The acceptance of consciousness as a legitimate subject of scientific study in the life sciences has continued to gain prominence since the mid-20th century, replacing philosophy as the primary discipline involved in examining, defining, and explaining consciousness. As a concept, consciousness is an accepted experience of being human and is often used to explain much of human experience, awareness, and behavior. The concept of consciousness has remained elusive to study. With the inability to study consciousness comes the idea that this concept has the potential to be a great deception, a potential lie used to inaccurately explain much of the human experience.

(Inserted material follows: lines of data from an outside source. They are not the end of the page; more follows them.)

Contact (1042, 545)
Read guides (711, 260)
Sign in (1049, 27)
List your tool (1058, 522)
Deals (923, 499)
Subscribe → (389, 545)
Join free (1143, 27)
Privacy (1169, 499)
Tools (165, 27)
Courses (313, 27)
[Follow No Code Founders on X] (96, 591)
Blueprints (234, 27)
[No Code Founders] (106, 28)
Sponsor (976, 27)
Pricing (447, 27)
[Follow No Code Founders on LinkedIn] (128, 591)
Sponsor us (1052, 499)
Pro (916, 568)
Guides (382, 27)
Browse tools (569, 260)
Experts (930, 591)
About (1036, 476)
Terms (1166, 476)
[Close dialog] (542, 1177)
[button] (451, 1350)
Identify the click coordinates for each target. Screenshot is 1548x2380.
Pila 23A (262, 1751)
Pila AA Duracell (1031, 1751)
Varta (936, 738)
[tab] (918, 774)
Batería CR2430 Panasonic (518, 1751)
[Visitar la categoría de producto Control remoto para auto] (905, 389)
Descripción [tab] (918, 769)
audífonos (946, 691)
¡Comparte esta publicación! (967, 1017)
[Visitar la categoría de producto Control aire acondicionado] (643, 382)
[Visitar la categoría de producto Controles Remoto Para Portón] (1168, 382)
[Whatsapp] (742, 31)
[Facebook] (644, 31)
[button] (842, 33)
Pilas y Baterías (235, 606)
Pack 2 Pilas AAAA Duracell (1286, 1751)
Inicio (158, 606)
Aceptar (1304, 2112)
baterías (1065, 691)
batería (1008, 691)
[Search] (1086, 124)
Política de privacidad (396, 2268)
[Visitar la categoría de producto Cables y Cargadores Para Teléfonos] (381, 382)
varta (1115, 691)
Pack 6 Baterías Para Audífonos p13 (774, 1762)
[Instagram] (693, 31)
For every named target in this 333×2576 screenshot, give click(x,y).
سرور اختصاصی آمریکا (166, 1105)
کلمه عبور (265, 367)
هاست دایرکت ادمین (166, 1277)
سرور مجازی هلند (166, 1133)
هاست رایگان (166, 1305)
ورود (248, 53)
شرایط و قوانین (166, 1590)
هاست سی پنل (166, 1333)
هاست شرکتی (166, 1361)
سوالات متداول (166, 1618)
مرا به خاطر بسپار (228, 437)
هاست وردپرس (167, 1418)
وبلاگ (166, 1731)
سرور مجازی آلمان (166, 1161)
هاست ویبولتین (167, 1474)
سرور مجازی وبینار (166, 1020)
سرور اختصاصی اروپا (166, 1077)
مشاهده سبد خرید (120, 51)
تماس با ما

Philosophical and Psychological Perspectives

The discussion of consciousness has often been a phenomenon historically discussed from a philosophical viewpoint with the mystery of consciousness as its focus. According to philosophical thinking, consciousness is the place where an individual witnesses life through sights, smells, and sounds, as well as a place of selfawareness. Beyond this, consciousness is where the appreciating of these phenomena takes place, and individuals' intentional actions are formed. Free will and self-determination occur here. It is the reason why human beings do things, and why the things they do matter to them.

The largest issue facing the concept of consciousness is the difficulty that comes with applying the scientific method to its study. The scientific fields may have avoided attempts to study consciousness because it has been seen as a philosophical issue or viewed as too premature to study. Consciousness, as it is commonly defined, is not discussed as something physical, such as the firing of neurons. Within psychology, this viewpoint echoes back to Sigmund Freud's concepts of the id, ego, and super ego. Freud's theory of consciousness shares a failing with more recent theories in that it appears to be a sound theory explaining the experience of consciousness, but it is unable to be proven or disproven through experimentation.